At Rebounders there is no one on time between athlete and adult, and they pride themselves on their open door policy.
“We love that our families can view anything going on in our facility,” said Jordan. “Whether it be through the glass out in the gym. We have tv monitors where our cameras are positioned so they can see where their children are and what they’re doing.”
She’s talking about the case with parents, and some of the children.
“The kids, the younger ones I don't think it's really on their radar right now. Some of the older girls, some of my teenage girls do have questions. We talk about it because we need them to feel comfortable bringing that kinda stuff up."
Julia Knach, the Mental Health Clinic Supervisor at Baltimore Child Abuse Center, said talking is the most valuable tool we have to stop abuse.
“This is how a doctor should examine you, this is not how a doctor should examine you,” said Knach. “Go over what seems like we should remember to do but keep reiterating it. Keep saying “touching you here touching you in your private parts” anywhere that makes you uncomfortable is not okay and have the children tell them."
She said there are obvious signs of sexual abuse in children things like Advanced knowledge of sexual behaviors and sexual language that isn't age appropriate.
"Avoiding people that have abused them, avoiding places that remind them or where they've been abused,” said Knach. “Withdrawn behavior, so becoming more isolated not wanting to do activities they normally like to do."
You never blame a victim, fear is what keeps them from speaking up.

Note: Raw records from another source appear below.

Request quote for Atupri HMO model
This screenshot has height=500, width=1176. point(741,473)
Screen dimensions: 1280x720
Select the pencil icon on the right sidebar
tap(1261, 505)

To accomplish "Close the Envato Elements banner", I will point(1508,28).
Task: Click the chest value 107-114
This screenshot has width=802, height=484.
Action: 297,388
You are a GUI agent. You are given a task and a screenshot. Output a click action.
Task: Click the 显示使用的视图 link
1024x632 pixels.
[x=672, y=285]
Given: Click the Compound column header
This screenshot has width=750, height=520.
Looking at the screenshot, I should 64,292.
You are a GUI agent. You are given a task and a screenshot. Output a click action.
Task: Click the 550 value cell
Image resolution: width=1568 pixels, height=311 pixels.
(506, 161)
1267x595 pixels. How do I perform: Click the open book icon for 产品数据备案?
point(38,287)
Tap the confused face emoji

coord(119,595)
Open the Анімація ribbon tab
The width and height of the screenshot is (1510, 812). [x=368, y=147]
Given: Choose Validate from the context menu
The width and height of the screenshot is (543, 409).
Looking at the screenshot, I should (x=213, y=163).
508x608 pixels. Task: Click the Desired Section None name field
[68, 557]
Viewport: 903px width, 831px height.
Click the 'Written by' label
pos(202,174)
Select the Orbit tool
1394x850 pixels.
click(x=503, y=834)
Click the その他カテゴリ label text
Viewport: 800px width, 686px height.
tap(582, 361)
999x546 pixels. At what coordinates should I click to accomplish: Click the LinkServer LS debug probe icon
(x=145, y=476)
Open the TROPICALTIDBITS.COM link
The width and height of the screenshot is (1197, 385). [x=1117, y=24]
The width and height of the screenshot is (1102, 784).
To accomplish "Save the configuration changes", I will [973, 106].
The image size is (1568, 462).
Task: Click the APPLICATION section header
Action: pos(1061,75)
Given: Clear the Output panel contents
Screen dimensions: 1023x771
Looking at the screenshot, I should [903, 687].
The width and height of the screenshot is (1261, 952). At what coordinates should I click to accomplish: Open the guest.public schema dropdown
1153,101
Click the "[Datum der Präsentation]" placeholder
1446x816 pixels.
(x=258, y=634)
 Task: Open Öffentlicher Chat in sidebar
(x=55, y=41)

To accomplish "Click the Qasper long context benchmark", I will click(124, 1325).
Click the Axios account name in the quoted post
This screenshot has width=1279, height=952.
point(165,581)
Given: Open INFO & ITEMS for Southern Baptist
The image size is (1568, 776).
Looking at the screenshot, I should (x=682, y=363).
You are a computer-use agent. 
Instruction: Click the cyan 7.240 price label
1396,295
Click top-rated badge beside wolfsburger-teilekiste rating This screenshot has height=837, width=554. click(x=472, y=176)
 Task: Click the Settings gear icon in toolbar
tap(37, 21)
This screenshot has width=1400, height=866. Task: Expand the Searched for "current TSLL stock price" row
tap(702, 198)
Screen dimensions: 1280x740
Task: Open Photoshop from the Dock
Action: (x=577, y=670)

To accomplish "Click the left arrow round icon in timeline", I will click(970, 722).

"Fear of not being believed. For so long kids weren't believed that kids make these things up and maybe 2-10 percent of kids make these things up and that's maybe stretching the percentages. Kids are afraid or there's retaliation that if you speak up I'm going to hurt your mommy and daddy or your whoever is going to go to jail and you’re going to be blamed for this,"
It's that fear that Nassar used to get away with abusing over 150 young athletes for so many years.
Now it’s the courage to speak out that coach Jordan sees pushing the sport she loves to a brighter future.
"Watching them overcome fears watching them develop that confidence in themselves learning how to problem solve,” said Jordan. “That perseverance, not giving up when something is challenging. Knowing that they have people whether it be their teammates or couches to back them up when their struggling."